_WHAT TO PRODUCE_:
The answer is the complete listing below, written out again exactly.

_STORED DATA_:
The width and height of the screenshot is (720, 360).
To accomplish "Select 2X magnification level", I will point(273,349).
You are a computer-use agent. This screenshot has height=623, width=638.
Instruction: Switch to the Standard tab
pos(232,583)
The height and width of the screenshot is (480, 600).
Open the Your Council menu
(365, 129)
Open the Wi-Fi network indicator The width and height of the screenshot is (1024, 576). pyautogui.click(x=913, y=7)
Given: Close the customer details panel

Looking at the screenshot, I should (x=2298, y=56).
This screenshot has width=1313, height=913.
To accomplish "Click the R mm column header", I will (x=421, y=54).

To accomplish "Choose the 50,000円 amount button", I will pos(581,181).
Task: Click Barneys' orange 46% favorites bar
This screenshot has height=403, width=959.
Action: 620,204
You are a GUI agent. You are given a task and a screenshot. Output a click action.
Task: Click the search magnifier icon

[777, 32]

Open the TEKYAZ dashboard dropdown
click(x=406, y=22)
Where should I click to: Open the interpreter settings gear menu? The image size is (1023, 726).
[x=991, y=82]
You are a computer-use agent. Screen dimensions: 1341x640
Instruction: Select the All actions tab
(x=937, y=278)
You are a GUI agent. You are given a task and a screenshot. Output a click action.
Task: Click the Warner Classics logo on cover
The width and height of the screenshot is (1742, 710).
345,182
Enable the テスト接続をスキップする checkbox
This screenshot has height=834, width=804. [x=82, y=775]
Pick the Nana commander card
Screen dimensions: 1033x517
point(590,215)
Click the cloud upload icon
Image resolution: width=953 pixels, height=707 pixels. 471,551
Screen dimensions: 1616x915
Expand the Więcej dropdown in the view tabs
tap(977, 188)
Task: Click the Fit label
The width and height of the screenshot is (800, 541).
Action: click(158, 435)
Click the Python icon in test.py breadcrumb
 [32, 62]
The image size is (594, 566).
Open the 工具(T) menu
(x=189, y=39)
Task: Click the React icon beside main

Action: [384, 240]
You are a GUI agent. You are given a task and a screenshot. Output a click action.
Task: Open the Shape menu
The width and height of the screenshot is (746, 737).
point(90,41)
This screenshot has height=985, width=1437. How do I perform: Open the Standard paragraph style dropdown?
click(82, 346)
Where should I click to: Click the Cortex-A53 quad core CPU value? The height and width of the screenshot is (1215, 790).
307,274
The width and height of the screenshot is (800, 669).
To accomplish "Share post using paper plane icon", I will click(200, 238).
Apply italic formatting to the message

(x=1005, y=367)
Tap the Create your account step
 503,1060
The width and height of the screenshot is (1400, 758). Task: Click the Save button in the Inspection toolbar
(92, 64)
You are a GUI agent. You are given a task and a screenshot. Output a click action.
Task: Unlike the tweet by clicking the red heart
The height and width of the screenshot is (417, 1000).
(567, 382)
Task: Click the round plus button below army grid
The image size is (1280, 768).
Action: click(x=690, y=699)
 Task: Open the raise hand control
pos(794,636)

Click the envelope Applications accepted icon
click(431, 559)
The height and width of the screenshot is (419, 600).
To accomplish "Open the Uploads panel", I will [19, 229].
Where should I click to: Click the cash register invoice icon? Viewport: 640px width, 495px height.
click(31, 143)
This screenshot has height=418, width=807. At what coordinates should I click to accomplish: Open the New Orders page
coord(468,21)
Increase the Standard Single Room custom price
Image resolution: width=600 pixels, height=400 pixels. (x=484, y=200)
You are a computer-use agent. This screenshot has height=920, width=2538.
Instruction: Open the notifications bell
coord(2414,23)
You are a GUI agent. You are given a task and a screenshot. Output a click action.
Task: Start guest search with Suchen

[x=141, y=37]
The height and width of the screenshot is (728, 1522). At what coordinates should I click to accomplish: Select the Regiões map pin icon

_SOLUTION TO THE PROBLEM_:
The width and height of the screenshot is (720, 360).
To accomplish "Select 2X magnification level", I will point(273,349).
You are a computer-use agent. This screenshot has height=623, width=638.
Instruction: Switch to the Standard tab
pos(232,583)
The height and width of the screenshot is (480, 600).
Open the Your Council menu
(365, 129)
Open the Wi-Fi network indicator The width and height of the screenshot is (1024, 576). pyautogui.click(x=913, y=7)
Given: Close the customer details panel

Looking at the screenshot, I should (x=2298, y=56).
This screenshot has width=1313, height=913.
To accomplish "Click the R mm column header", I will (x=421, y=54).

To accomplish "Choose the 50,000円 amount button", I will pos(581,181).
Task: Click Barneys' orange 46% favorites bar
This screenshot has height=403, width=959.
Action: 620,204
You are a GUI agent. You are given a task and a screenshot. Output a click action.
Task: Click the search magnifier icon

[777, 32]

Open the TEKYAZ dashboard dropdown
click(x=406, y=22)
Where should I click to: Open the interpreter settings gear menu? The image size is (1023, 726).
[x=991, y=82]
You are a computer-use agent. Screen dimensions: 1341x640
Instruction: Select the All actions tab
(x=937, y=278)
You are a GUI agent. You are given a task and a screenshot. Output a click action.
Task: Click the Warner Classics logo on cover
The width and height of the screenshot is (1742, 710).
345,182
Enable the テスト接続をスキップする checkbox
This screenshot has height=834, width=804. [x=82, y=775]
Pick the Nana commander card
Screen dimensions: 1033x517
point(590,215)
Click the cloud upload icon
Image resolution: width=953 pixels, height=707 pixels. 471,551
Screen dimensions: 1616x915
Expand the Więcej dropdown in the view tabs
tap(977, 188)
Task: Click the Fit label
The width and height of the screenshot is (800, 541).
Action: click(158, 435)
Click the Python icon in test.py breadcrumb
 [32, 62]
The image size is (594, 566).
Open the 工具(T) menu
(x=189, y=39)
Task: Click the React icon beside main

Action: [384, 240]
You are a GUI agent. You are given a task and a screenshot. Output a click action.
Task: Open the Shape menu
The width and height of the screenshot is (746, 737).
point(90,41)
This screenshot has height=985, width=1437. How do I perform: Open the Standard paragraph style dropdown?
click(82, 346)
Where should I click to: Click the Cortex-A53 quad core CPU value? The height and width of the screenshot is (1215, 790).
307,274
The width and height of the screenshot is (800, 669).
To accomplish "Share post using paper plane icon", I will click(200, 238).
Apply italic formatting to the message

(x=1005, y=367)
Tap the Create your account step
 503,1060
The width and height of the screenshot is (1400, 758). Task: Click the Save button in the Inspection toolbar
(92, 64)
You are a GUI agent. You are given a task and a screenshot. Output a click action.
Task: Unlike the tweet by clicking the red heart
The height and width of the screenshot is (417, 1000).
(567, 382)
Task: Click the round plus button below army grid
The image size is (1280, 768).
Action: click(x=690, y=699)
 Task: Open the raise hand control
pos(794,636)

Click the envelope Applications accepted icon
click(431, 559)
The height and width of the screenshot is (419, 600).
To accomplish "Open the Uploads panel", I will [19, 229].
Where should I click to: Click the cash register invoice icon? Viewport: 640px width, 495px height.
click(31, 143)
This screenshot has height=418, width=807. At what coordinates should I click to accomplish: Open the New Orders page
coord(468,21)
Increase the Standard Single Room custom price
Image resolution: width=600 pixels, height=400 pixels. (x=484, y=200)
You are a computer-use agent. This screenshot has height=920, width=2538.
Instruction: Open the notifications bell
coord(2414,23)
You are a GUI agent. You are given a task and a screenshot. Output a click action.
Task: Start guest search with Suchen

[x=141, y=37]
The height and width of the screenshot is (728, 1522). At what coordinates should I click to accomplish: Select the Regiões map pin icon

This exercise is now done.